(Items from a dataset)
Content starts

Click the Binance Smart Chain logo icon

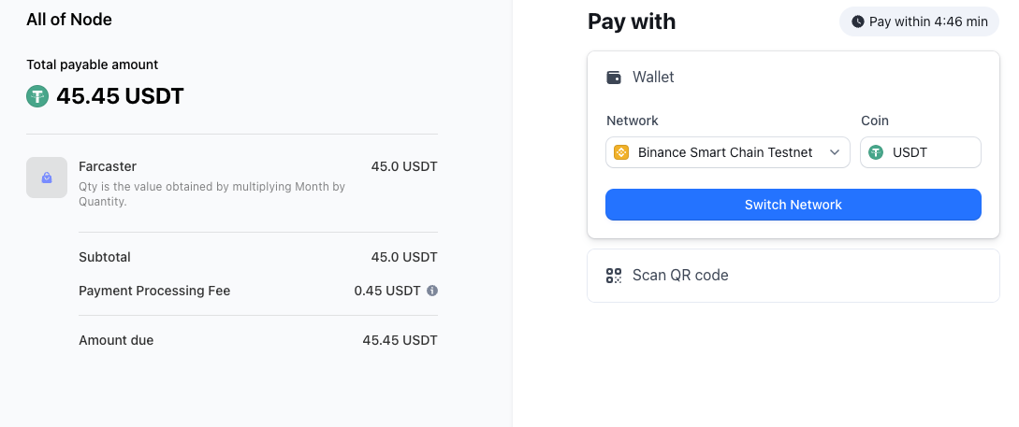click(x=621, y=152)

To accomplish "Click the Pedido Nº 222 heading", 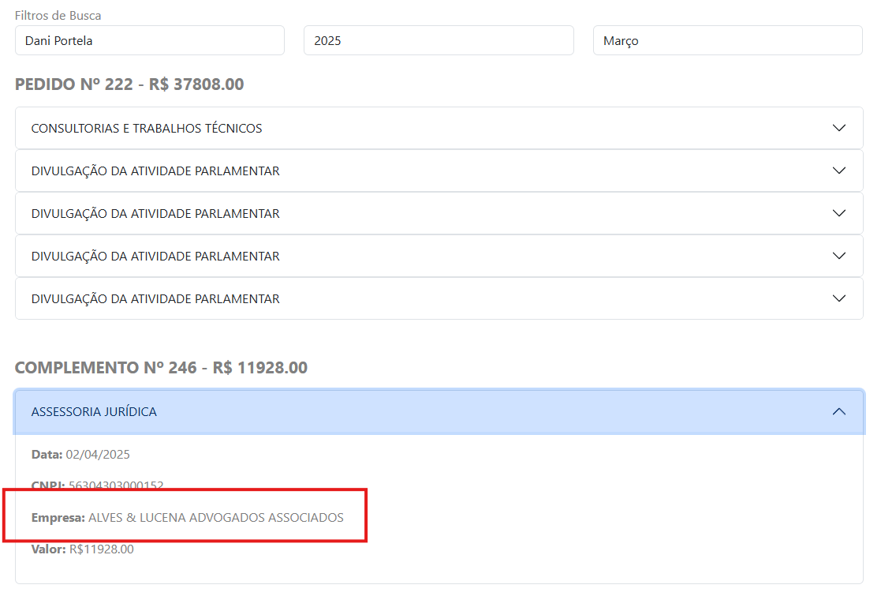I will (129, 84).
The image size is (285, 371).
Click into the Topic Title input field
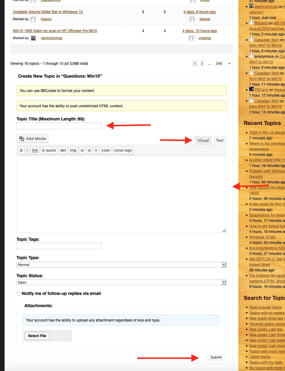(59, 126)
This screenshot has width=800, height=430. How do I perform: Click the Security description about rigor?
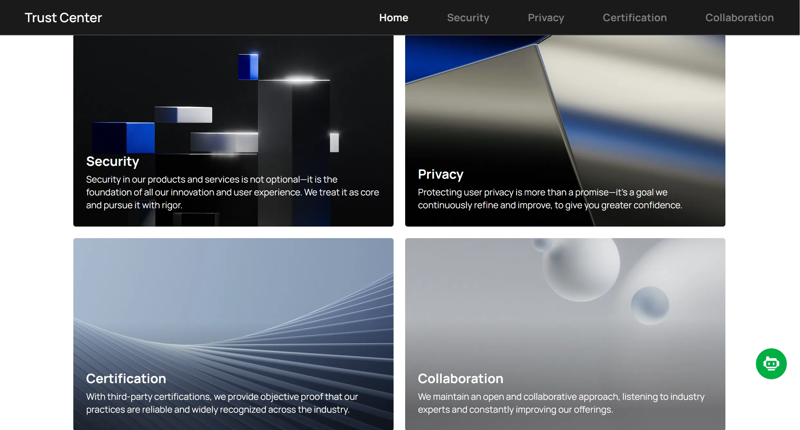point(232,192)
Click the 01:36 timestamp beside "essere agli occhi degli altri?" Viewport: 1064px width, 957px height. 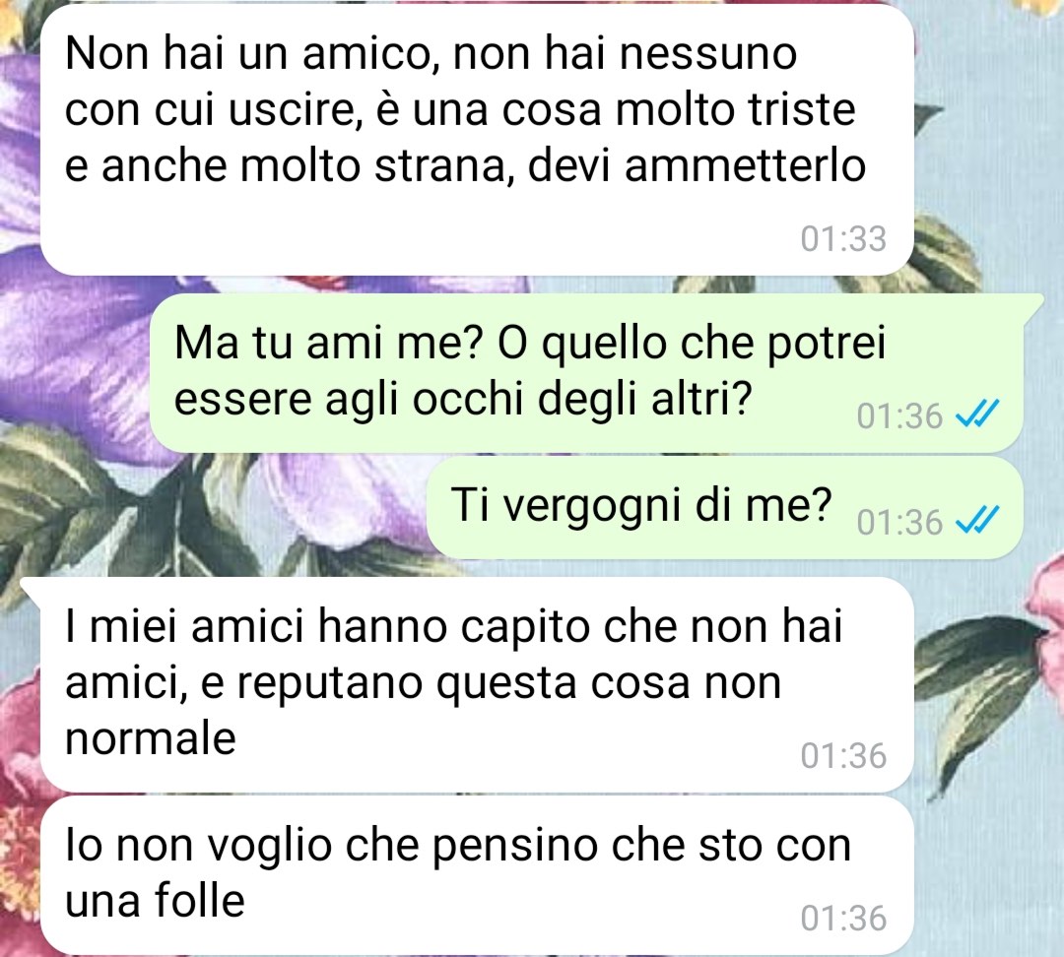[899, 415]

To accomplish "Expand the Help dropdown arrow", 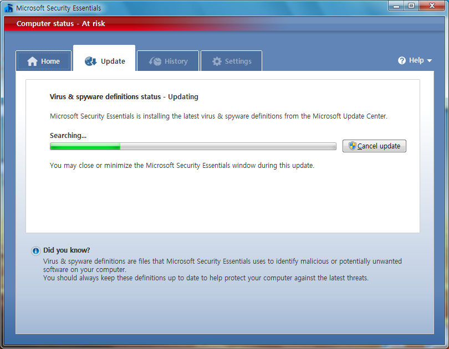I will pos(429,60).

Content ends
Content starts

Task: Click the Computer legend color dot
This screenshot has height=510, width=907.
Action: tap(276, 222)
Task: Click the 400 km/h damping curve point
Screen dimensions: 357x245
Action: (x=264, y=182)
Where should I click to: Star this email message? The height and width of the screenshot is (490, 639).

Content ends
Content starts

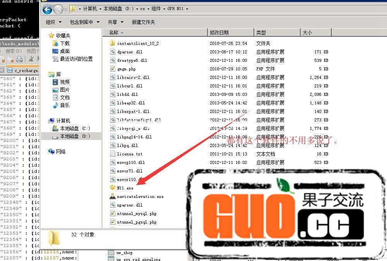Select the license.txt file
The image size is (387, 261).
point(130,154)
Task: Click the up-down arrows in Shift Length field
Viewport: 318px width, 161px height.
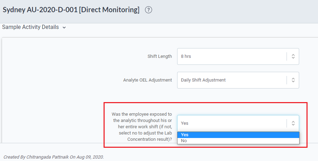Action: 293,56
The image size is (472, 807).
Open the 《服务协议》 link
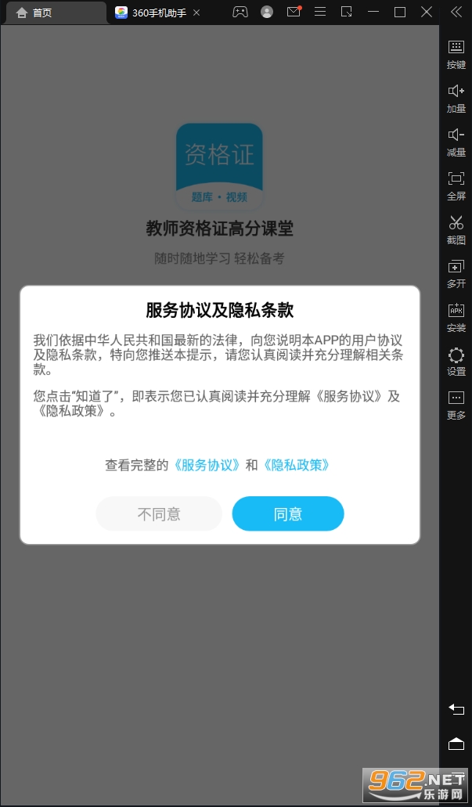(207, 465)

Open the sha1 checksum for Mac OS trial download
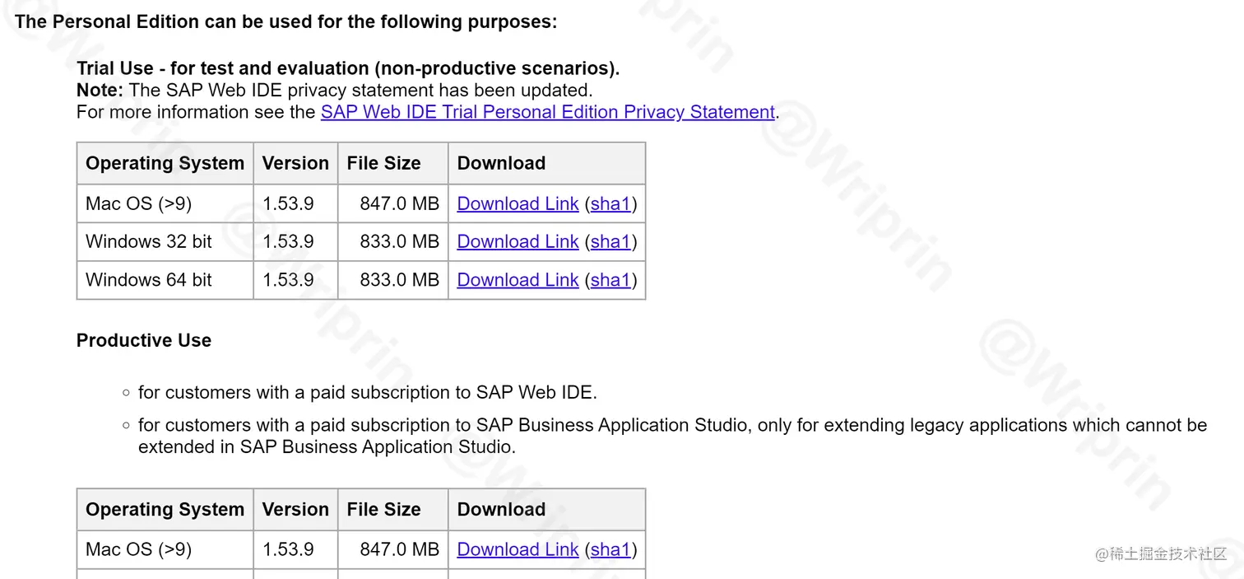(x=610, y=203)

Content ends

◆ YOUR INSTRUCTIONS: Show the lines above that have the word "Task".

◆ RESPONSE TO THE EXERCISE:
Task: Click the Computer legend color dot
Task: Click the 400 km/h damping curve point
Task: Click the up-down arrows in Shift Length field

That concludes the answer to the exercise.